:: Task brief ::
Word for word, please restate the line containing "Click the search input field" and all the lines that follow it to the end of the data.

:: Records for this task ::
##############################
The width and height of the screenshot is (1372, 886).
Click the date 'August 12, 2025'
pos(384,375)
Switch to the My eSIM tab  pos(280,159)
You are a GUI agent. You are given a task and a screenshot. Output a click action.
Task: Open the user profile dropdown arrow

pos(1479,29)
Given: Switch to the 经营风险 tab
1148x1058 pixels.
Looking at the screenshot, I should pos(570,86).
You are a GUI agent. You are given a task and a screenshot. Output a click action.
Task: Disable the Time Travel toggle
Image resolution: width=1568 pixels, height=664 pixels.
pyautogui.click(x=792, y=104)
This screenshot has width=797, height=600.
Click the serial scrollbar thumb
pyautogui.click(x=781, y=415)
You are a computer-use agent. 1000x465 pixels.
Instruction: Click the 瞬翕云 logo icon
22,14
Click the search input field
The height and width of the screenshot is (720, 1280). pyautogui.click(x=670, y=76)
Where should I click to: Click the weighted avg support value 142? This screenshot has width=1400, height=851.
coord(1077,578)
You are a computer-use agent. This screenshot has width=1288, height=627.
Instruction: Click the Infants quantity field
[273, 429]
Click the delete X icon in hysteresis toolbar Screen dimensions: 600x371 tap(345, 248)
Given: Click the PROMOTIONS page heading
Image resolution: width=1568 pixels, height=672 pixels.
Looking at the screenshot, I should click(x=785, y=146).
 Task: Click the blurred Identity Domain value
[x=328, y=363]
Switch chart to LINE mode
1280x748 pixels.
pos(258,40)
##############################
:: Solution below ::
Click the search input field
The height and width of the screenshot is (720, 1280). pyautogui.click(x=670, y=76)
Where should I click to: Click the weighted avg support value 142? This screenshot has width=1400, height=851.
coord(1077,578)
You are a computer-use agent. This screenshot has width=1288, height=627.
Instruction: Click the Infants quantity field
[273, 429]
Click the delete X icon in hysteresis toolbar Screen dimensions: 600x371 tap(345, 248)
Given: Click the PROMOTIONS page heading
Image resolution: width=1568 pixels, height=672 pixels.
Looking at the screenshot, I should click(x=785, y=146).
 Task: Click the blurred Identity Domain value
[x=328, y=363]
Switch chart to LINE mode
1280x748 pixels.
pos(258,40)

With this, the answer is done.